Unter den Einzelwerten an der Börse gewannen Walt Disney 0,6 Prozent. Der erfolgreiche Kinostart des Films "Findet Dory" beflügelte: Mit schätzungsweise 136,2 Millionen US-Dollar hat er am Wochenende für einen Trickfilm eine Rekordsumme eingespielt. Die Aktien der beiden Krankenversicherer Anthem und Cigna geraten ebenfalls in den Blick. Wie das "Wall Street Journal" berichtete, hat die US-Kartellbehörde Bedenken mit Blick auf die geplante 48 Milliarden Dollar schwere Fusion der beiden Konzerne geäußert. Für Anthem ging es um 0,3 Prozent nach oben, Cigna gaben um 1,3 Prozent nach.

Asien: Nikkei in Asien top

Mit deutlichen Kursgewinnen warteten die ostasiatischen Aktienmärkte auf. Auch hier trieb die aktuelle Umfrage, wonach die EU-Befürworter wenige Tage vor dem Referendum in Führung liegen, die Kurse an. "Doch der Markt bleibt weiterhin sehr anfällig", sagte Analyst Chris Weston von IG. In den kommenden Tagen dürften weitere Umfragen veröffentlicht werden, die den Markt dann in die eine oder andere Richtung beeinflussen könnten, so der Teilnehmer.

Der Nikkei-Index schloss 2,3 Prozent im Plus, aber mit 15.965 Punkten unterhalb der 16.000er Marke. Auch schwache japanische Konjunkturdaten traten mit dem alles überlagernden Brexit in den Hintergrund. So waren die Exporte im Mai bereits den achten Monat in Folge gesunken und zudem auch noch etwas stärker als erwartet. Gleichzeitig verzeichnete die japanische Handelsbilanz im Mai ein Defizit von 40,7 Milliarden Yen, während die Prognose auf einen Überschuss von 26,5 Milliarden Yen gelautet hatte.

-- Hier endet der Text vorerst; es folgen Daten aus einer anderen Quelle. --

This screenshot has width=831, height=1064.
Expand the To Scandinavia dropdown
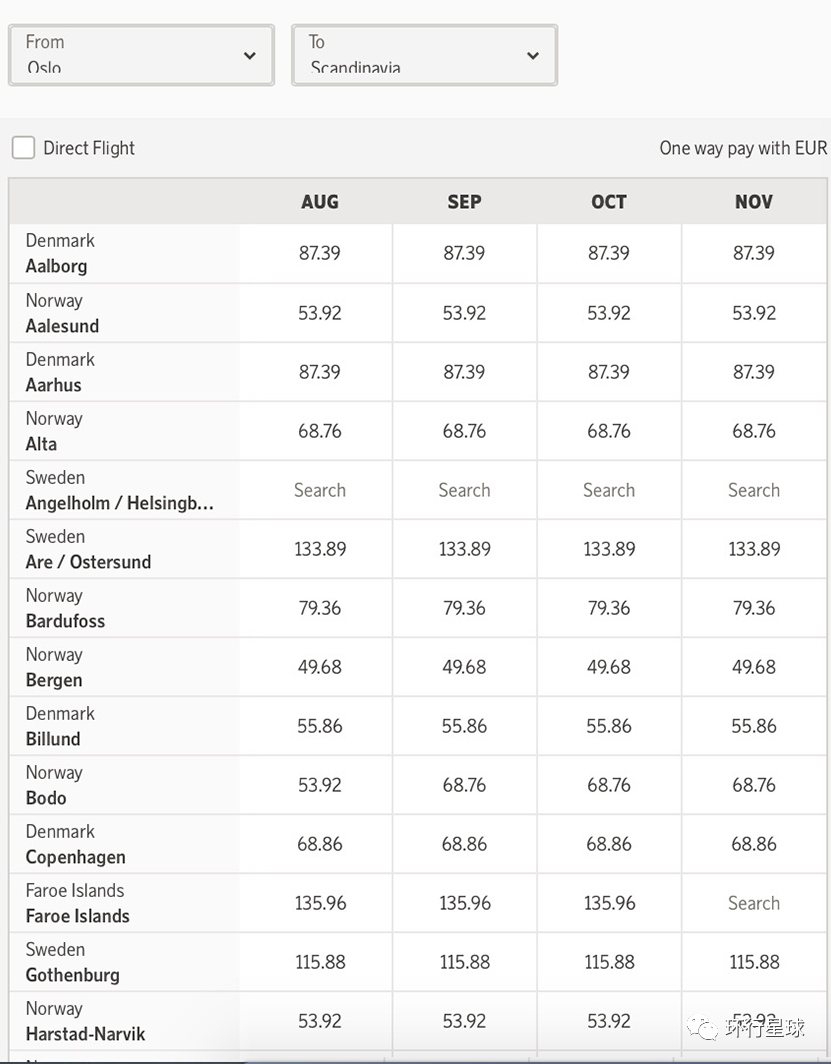pyautogui.click(x=424, y=55)
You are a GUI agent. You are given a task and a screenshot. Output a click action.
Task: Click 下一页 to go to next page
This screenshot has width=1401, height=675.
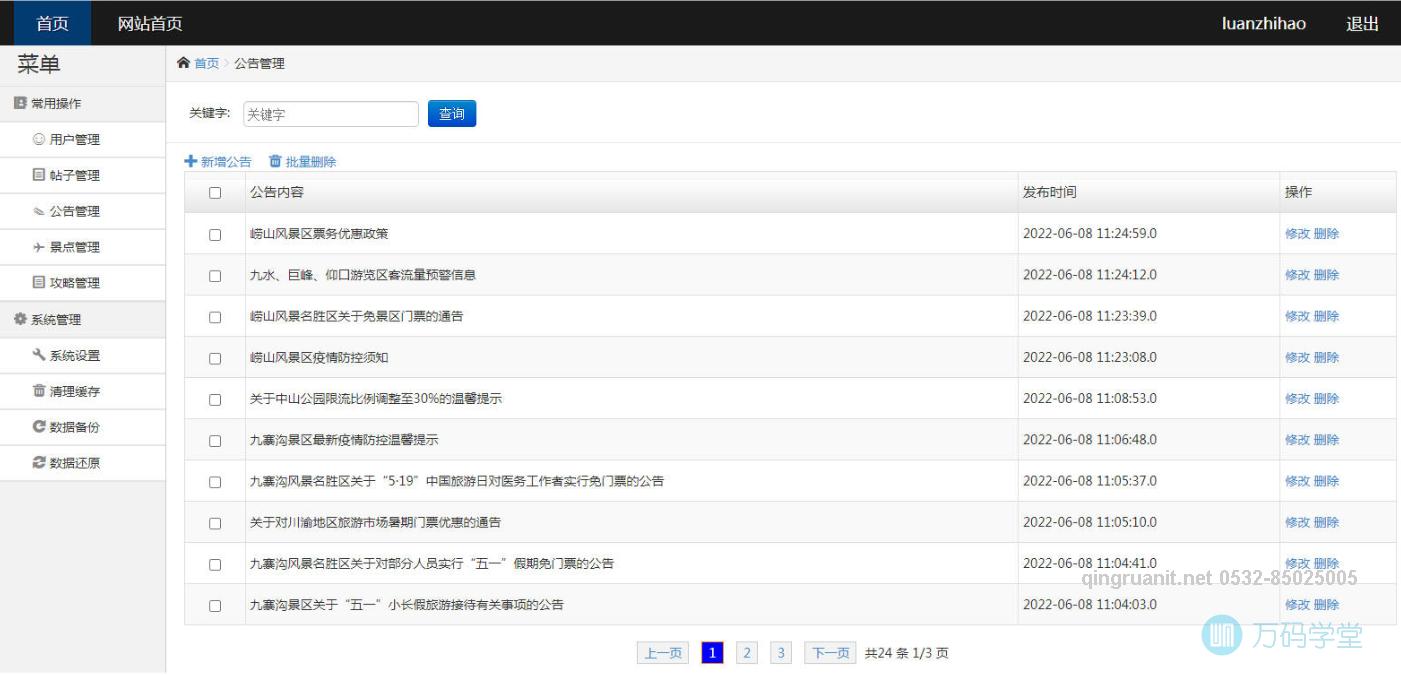pyautogui.click(x=829, y=652)
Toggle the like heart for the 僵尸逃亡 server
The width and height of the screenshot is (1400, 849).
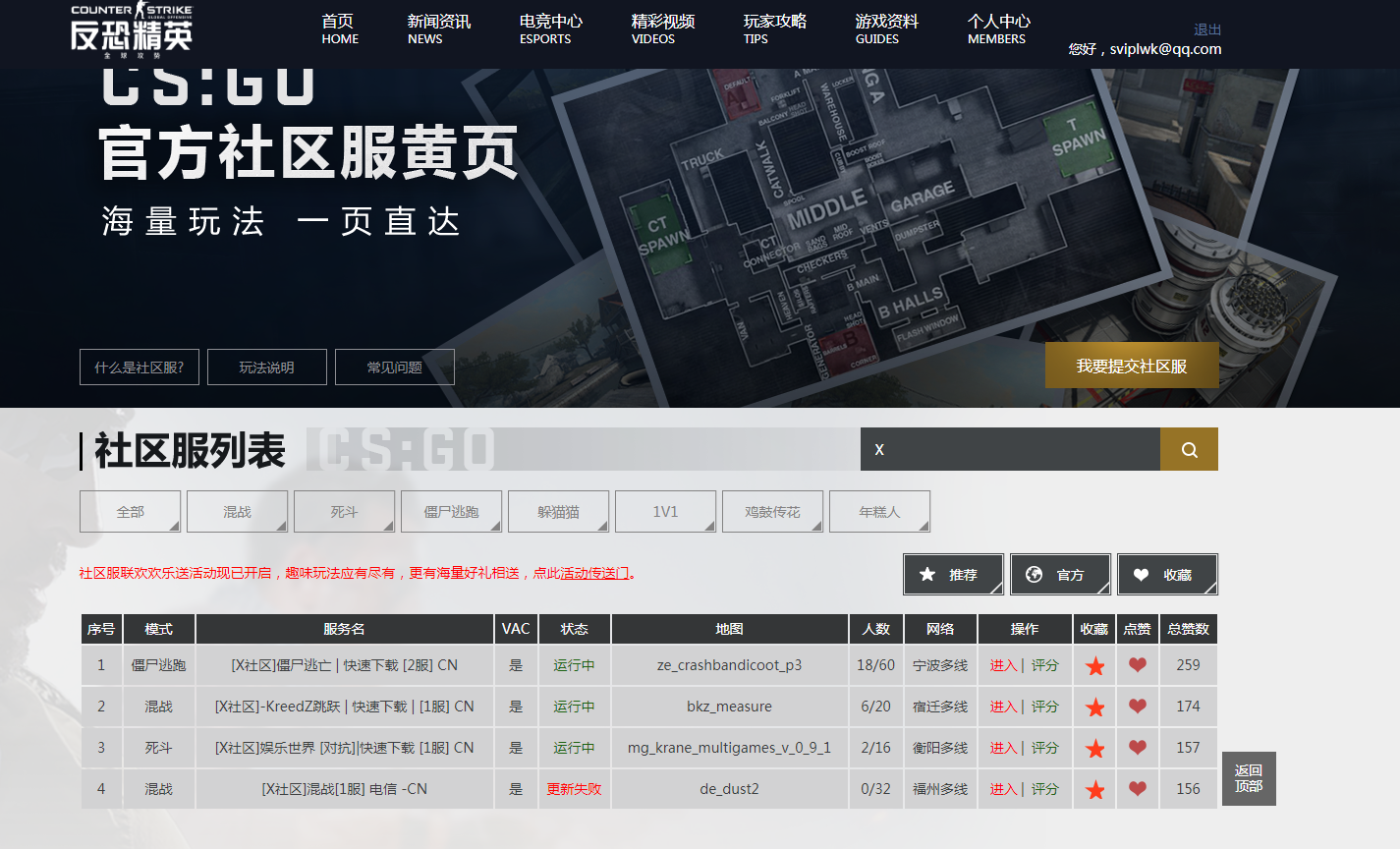1137,664
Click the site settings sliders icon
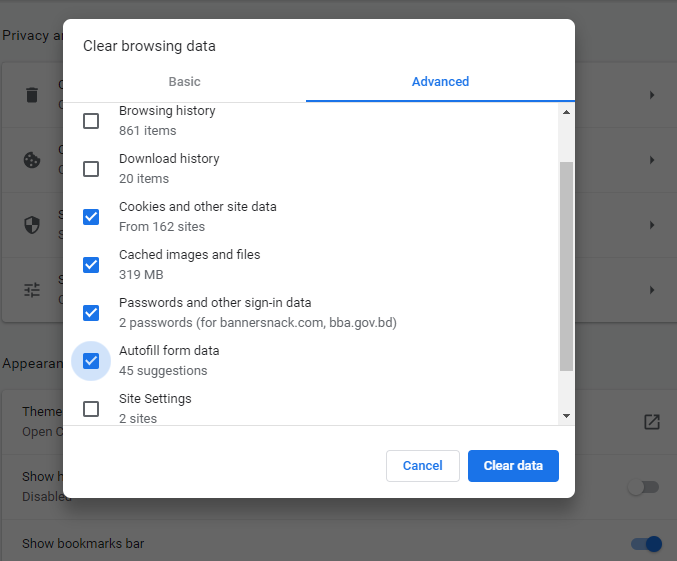The height and width of the screenshot is (561, 677). [32, 290]
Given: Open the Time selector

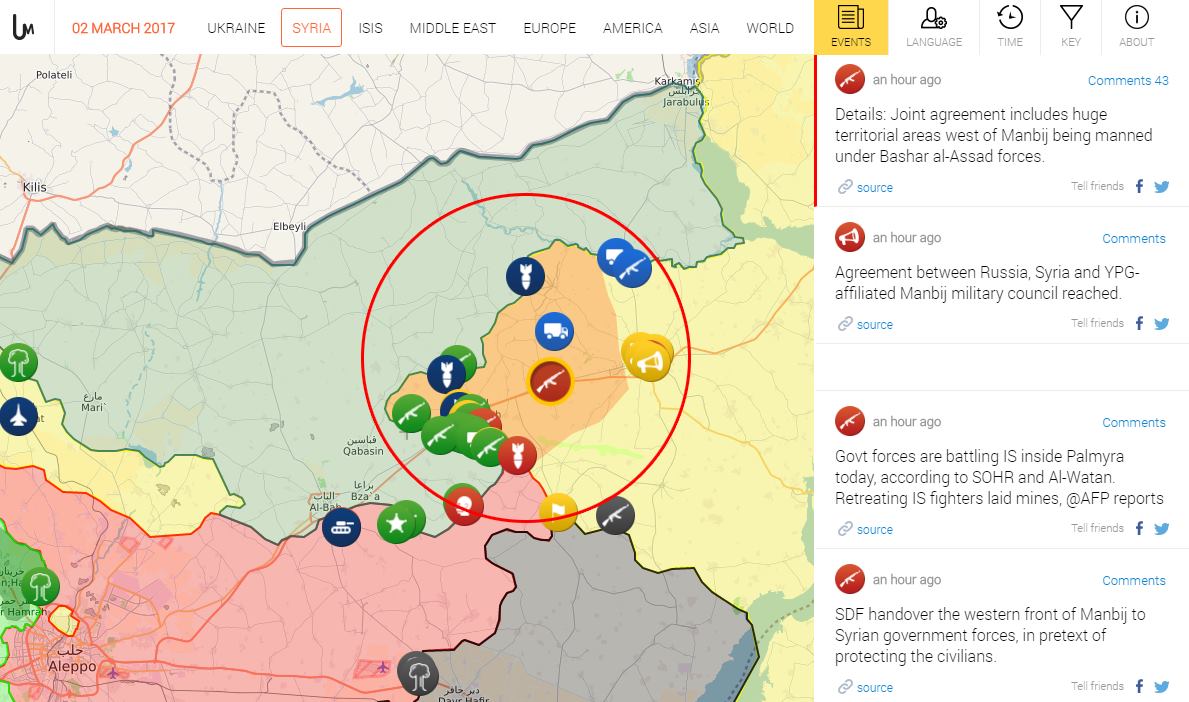Looking at the screenshot, I should coord(1009,27).
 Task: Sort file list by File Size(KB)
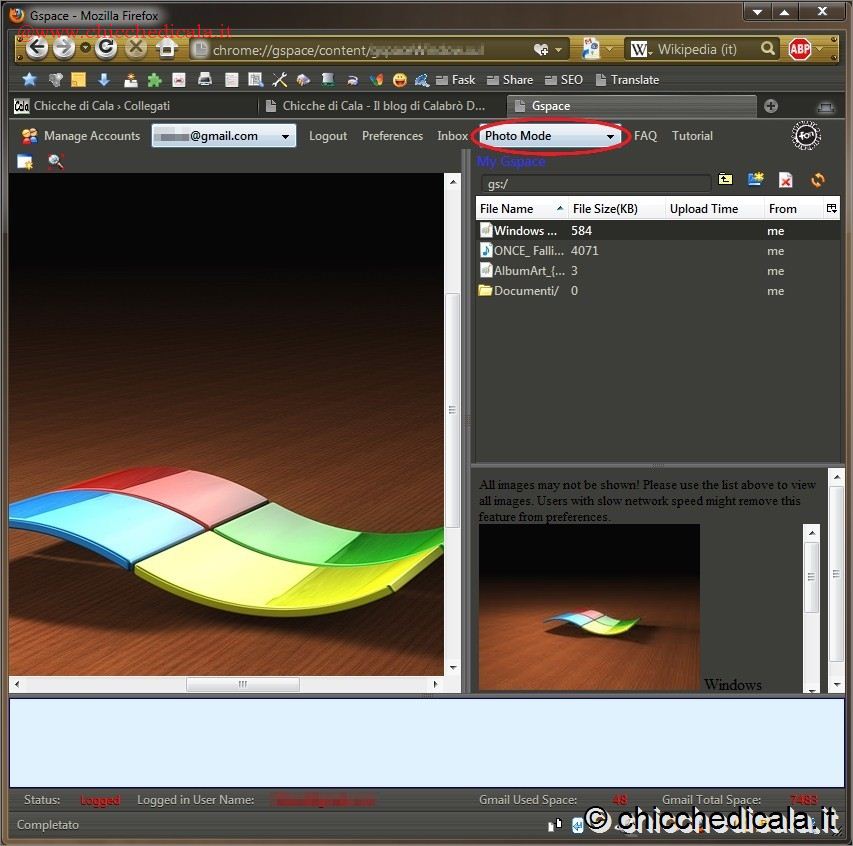pyautogui.click(x=605, y=209)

In Hongkong stieg der Hang-Seng-Index knapp 1 Prozent, in Sydney ging es für den S&P/ASX-200 1,3 Prozent nach oben. Dagegen bewegte sich der Shanghai Composite kaum, notierte nahezu unverändert. Eine Verschärfung der Regularien sogenannter "Reverse Mergers" für kleinere Unternehmen sorgte hier für etwas Druck auf den Markt.